見た目では分かりにくいが、僅かに腹に膨らみがある。
腹の子は父親を失っていた。
結婚も身籠った事も死別にしても全てはそんな時代であったといったところ。子の父を恨むようなことはないが、残念ながら引きずって生きるような間柄ではなかった。
そんな中、彼女は月夜に見かけた男に目が留まる。どこか浮世離れしたその姿に、惚れたとかそういうものではなくただ目に留まった。
敢えて言うのであれば興味が湧いた。
その男が鬼であり、鬼舞辻無惨と呼ばれている事を彼女は知る由もなく、柚の花を見上げる無惨の顔がとても儚げに映っていた。
「これ、柚の木なんですよ
白くてかわいい花でしょう?」
女は無惨に笑いかける。普段であれば、人間扱いされない事に怒りを覚え、その命を奪っていた彼であったが、なぜかこの時この女を殺そうとは思わなかった。
よく笑う女(ひと)だった。
好奇心が強いのか身重であるにも関わらず、ぴょこぴょこ動き、何度も転びそうになる。
何故かその度に無惨は手を差し伸べてしまった。
そしてまた彼女は「ありがとう」と笑う。
ーーーーーー
『何故、毎夜、毎夜、身重の体で外へ出る?』
「あら?心配してくださるの?
大丈夫よ。家の者は気づかないし、
気づいても気にしないわ。それに…」
出会った頃より少なくなった柚の花を見上げる。
「私にはおひさまの光は強すぎて、昼間は外には
出られないのよ。皮膚が弱くて、
すぐに赤く火傷のようになってしまうの」
無惨は目を剥いた。鬼でもないのにそんな事が起こる人間が居るとは思ってもいなかった。
そんな驚きなど露知らず、少し膨らんだ腹を撫でながら「この子には日の下で走り回って欲しいわ」と微笑む。
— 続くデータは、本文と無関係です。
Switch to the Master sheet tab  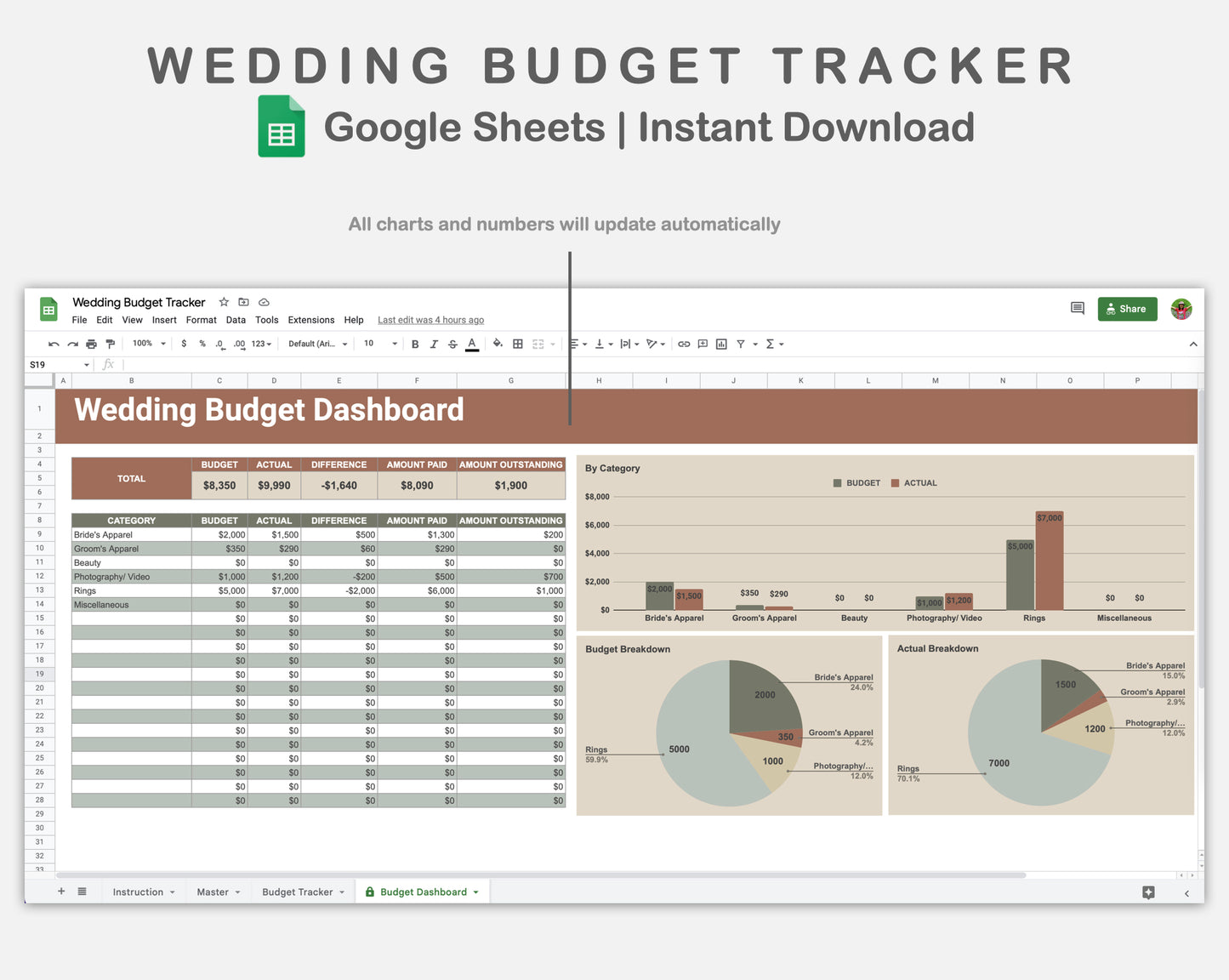(213, 892)
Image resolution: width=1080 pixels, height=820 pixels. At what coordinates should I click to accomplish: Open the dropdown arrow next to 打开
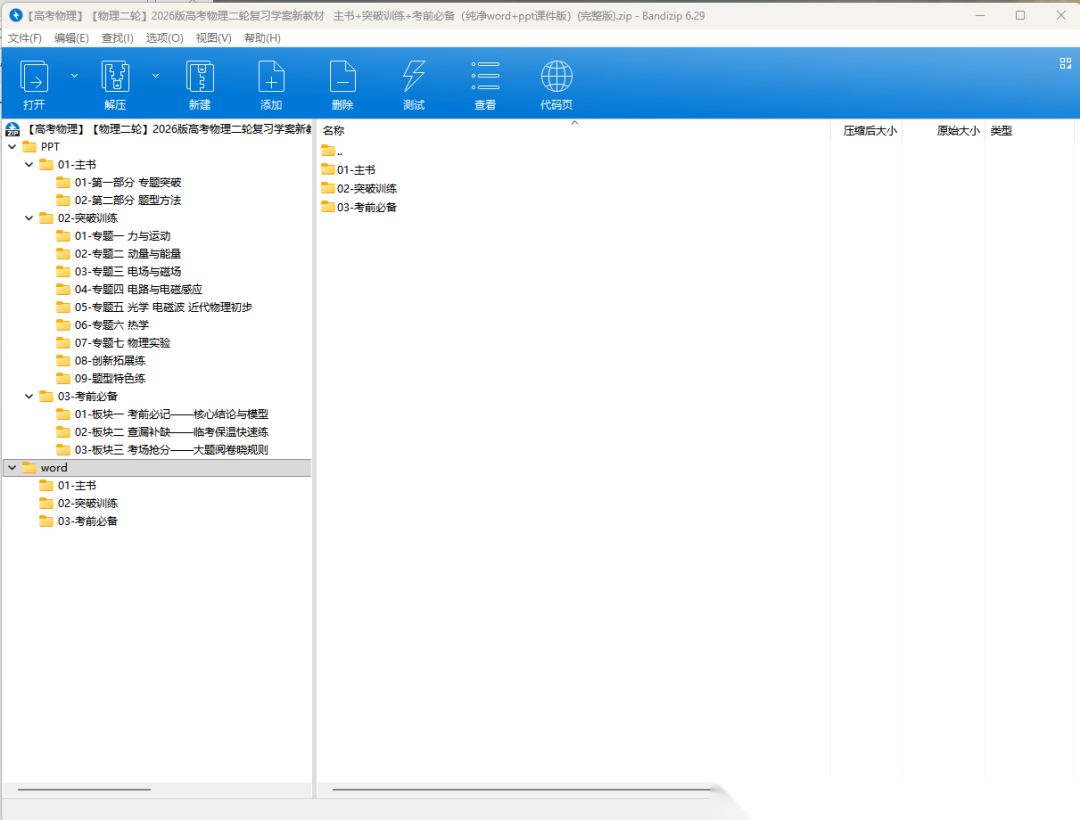point(74,75)
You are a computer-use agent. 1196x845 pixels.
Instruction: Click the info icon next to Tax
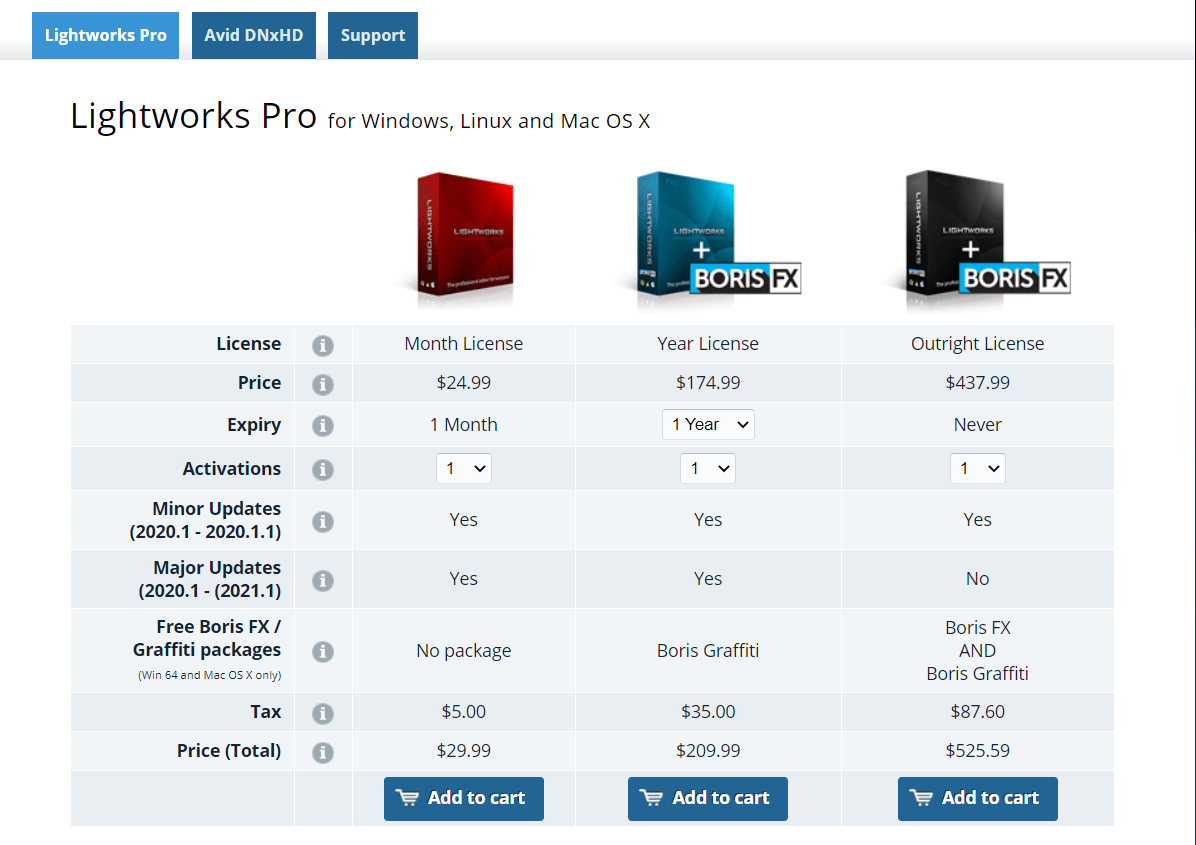pos(322,712)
無惨の中でこの女を鬼するという選択肢はなくなっていた。自分と同じ太陽に憧れを抱く者。
最初に命を奪わなかった理由を見つけた気がしていた。
ーーーーーー
「そんなにしかめっ面していたら、幸せは逃げてしまいますよ?」
女は隣に座る無惨に笑いかける。
無惨の眉間にはますます皺が寄った。
「あー。ほら、また!」
伸ばして!伸ばして!と言いながら自分の眉間を人差し指で伸ばしている。
『苦しむ事が多すぎて、
笑い方などもう覚えてなどいない……』
女の顔がキョトンとした。
ーーコロコロと表情の変わる女だ。
「そういうこともあるのね。
まだまだ世の中、知らないことばかりだわ…」
座っていた女が立ち上がる。
「そうだわ!!でしたら私と見つけましょう?
貴方が笑顔になれる事を!!
こうして夜にも美しいものは有るのですよ
一緒だったらきっと笑い方も思い出せますわ」
女は無惨に手を伸ばし立ち上がらせると、その手を空へと広げる。空には無数の星々が儚げに、そして力強く輝いていた。
「下ばかり見ていたら損だわ!」
彼女はまた無惨に笑顔を向けた。
ーーーーーー
いつのまにか柚の花は終わり、青葉の目立つ姿へと変わるころ、女の腹の膨らみも大きくなっていた。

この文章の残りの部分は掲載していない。